Friday, January 8, 2010

To The Good And Decent People Of Japan

This week, in the waters of Antarctica, a Japanese whaling ship, the Shonan Maru, rammed the Ady Gil, a smaller boat operated by the Sea Shepherd Conservation Society. The Ady Gil was cut in half but thankfully, no one was killed on either vessel. However, the likelihood of a human being dying grows with each hour that these whale hunts continue. Your government, through its Fisheries Agency, claims that the hunts are done in the name of research, but the truth is that the meat from the thousands of whales that are killed each year ends up in the fish markets of your country, and it is consumed by you. Quite apart from the danger this presents to you and your children due to the potentially deadly levels of mercury in the meat, there is another reason to stop this killing, which is that it is wrong. Unlike cattle, chickens, or tuna, whales are a sentient and intelligent species and for all practical purposes they are not a renewable resource; once they are gone from the oceans we will never see their kind again. In the name of all that is good and decent, please, please, demand that your government stops the whaling. Now is the time, humanity is the reason, and you are the only people on this planet who can put an end to this brutal and archaic practice forever.

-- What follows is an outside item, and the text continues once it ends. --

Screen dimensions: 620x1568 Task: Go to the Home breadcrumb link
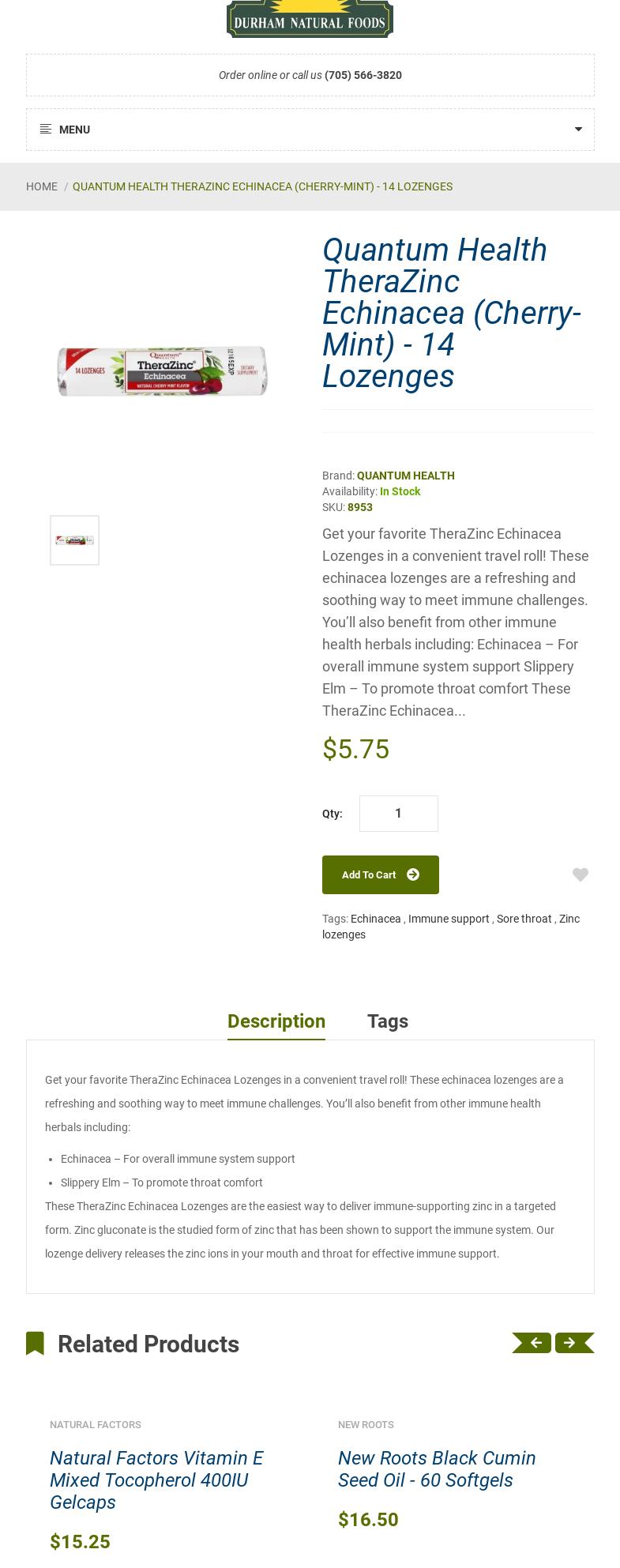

Wednesday, January 6, 2010

No Sins Save Gluttony

Jonathan Leake, in the Sunday Times, reports that scientists have recently declared dolphins as “the world’s second most intelligent creatures after humans.” Quite apart from the obvious evaluator bias, I am delighted that some among your kind finally recognize that whales and dolphins possess a level of intelligence, social skills, and self-awareness significantly higher than three-year-old children and chimpanzees—two groups to whom my kind has been erroneously compared in the past. Now I have nothing against children or chimps but please, a baby dolphin mere seconds after birth demonstrates cognitive, verbal, and motor skills far beyond those of either group, not to mention being able to echo-locate a shrimp at a thousand yards. Try that the next time you take your little one (or pet ape) to the seashore. Unfortunately, this declaration has apparently incensed some morons among your kind who have expressed their outrage in the blogosphere, at least to the degree that their monosyllabic minds and propensity for vulgarity allow. Whatever. Whether these buffoons like it or not, dolphins are equally as intelligent as humans are, and we are far less likely to exhibit the Seven Deadly Sins of wrath, greed, sloth, pride, lust, envy, and gluttony—with the possible exception of gluttony, as might be the case whenever a school of fat, juicy anchovies is present.

Monday, January 4, 2010

What a Fin-tastic Start to the New Year!

Hello there. I am back. I hope that your holidays were safe and satisfying. As we start our journey together into the next decade, I am thrilled to report wonderful news out of Southern California. According to CBS News Correspondent Sandra Hughes, sightings of great whales in Santa Monica Bay have increased dramatically in recent weeks; including Fin, Blue, and Humpback Whales. Scientists among your kind are not sure why (go figure) but regardless of the reason, it is great news nonetheless. Now let us hope that the Japanese whaling fleet does not pull a Pearl Harbor sequel, and sail into US territorial waters with murder on their minds to begin slaughtering these magnificent cousins of mine. In the highly unlikely event that these mindless, cold-blooded killers tried that, I trust that the US Navy, with whom my kind has not always gotten along, would come to our rescue. Nothing would give whales and dolphins greater satisfaction than to see Japanese whaleboats rotting on the sea floor.